In high school we know these as the logarithm laws. In the study of group theory, we study special types of functions that do this called homomorphisms, and the bijective ones (those with inverse functions) are called isomorphisms. What the isomorphism here tells us is that the set \((0, \infty)\) under multiplication is actually exactly the same as the set \((-\infty, \infty)\) under addition!

The implication of this means that multiplication of real numbers can be solved by taking their logarithms and adding them instead.

Since moving the slide rule around creates an additive offset, this action of sliding the ruler is acting as the operation of addition. The weird placement of the numbers as the scale is due to the uneven spread of powers of \(10^k\) for values of \(k\) in an arithmetic sequence, i.e. with common difference. Notice also how there’s no number 0 on the slide rule – that’s because it’s not in the set we are doing multiplication with: \((0, \infty)\)!

\(y = \log_{10}(x)\) and \(x = 10^k\) for \(k = 0, 0.1, 0.2, \ldots\). You can see the uneven spread that correspond to the way the slide rule’s markings are placed.

Where Can I Get One?!

Breitling Navitimer

Of course, the iconic number one pick is the Breitling Navitimer but they come with a major hit to the wallet.

Thankfully there are cheaper alternatives, and here’s a list of them with the slide rule:

Sinn 903

In the 1970’s to early 1980’s, the implementation of quartz technology into watches made timekeeping cheap and more accurate than their mechanical cousins. This actually annihilated many watch making companies, and even Breitling felt the pressure – so much so they sold the rights to the Navitimer design to German brand Sinn.

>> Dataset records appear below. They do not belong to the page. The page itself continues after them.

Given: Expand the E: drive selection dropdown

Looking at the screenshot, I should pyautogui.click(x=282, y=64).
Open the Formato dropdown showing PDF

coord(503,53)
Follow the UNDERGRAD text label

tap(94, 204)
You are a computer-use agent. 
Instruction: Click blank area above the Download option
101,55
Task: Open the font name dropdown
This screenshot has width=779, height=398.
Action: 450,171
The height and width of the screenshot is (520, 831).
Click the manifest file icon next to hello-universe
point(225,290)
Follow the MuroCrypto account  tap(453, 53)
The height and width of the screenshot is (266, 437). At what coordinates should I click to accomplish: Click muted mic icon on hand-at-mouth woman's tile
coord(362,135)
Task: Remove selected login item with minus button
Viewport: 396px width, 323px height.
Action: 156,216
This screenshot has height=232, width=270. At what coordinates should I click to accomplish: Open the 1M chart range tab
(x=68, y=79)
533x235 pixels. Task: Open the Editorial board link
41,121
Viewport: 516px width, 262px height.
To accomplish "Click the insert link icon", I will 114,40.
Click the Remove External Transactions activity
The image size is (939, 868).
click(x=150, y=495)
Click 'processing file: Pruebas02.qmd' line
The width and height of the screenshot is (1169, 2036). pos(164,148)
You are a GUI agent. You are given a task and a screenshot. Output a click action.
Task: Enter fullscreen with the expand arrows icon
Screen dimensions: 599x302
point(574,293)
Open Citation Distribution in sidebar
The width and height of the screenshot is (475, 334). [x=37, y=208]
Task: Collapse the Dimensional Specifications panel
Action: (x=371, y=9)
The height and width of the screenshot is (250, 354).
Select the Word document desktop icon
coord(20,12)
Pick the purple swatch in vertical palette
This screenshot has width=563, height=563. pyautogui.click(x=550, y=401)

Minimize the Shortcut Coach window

With those rights, they now produce the Sinn 903 watch which looks identical to the Navitimer at almost half the market price.

Seiko Flightmaster and Citizen Nighthawk

Both Seiko and Citizen produce Quartz slide rule watches that are a lot more affordable than the Breitling or the Sinn mechanical versions. A quick google search on the market could yield some options to purchase!

In the off chance you want to spend about $1.5 million on a Richard Mille RM 039 AVIATION E6-B tourbillon, there’s also that option too…

1 comment

  1. A great little article. I grew up in the era of the slide rule, with which most of my scientific (physics and chemistry) calculations were executed. I particularly treasure a pocket sized circular slide “rule”; without it , and a fountain pen, I once felt quite undressed. However my pride passion was a palm sized mechanical adder, with which you could quickly add two eight (if I remember correctly) digit numbers by moving interlocking linear slides using a devise much like a crochet needle that hooked into small holes in the slides. Tragically, it was lost many years ago, and I’ve never been able to track down a replacement.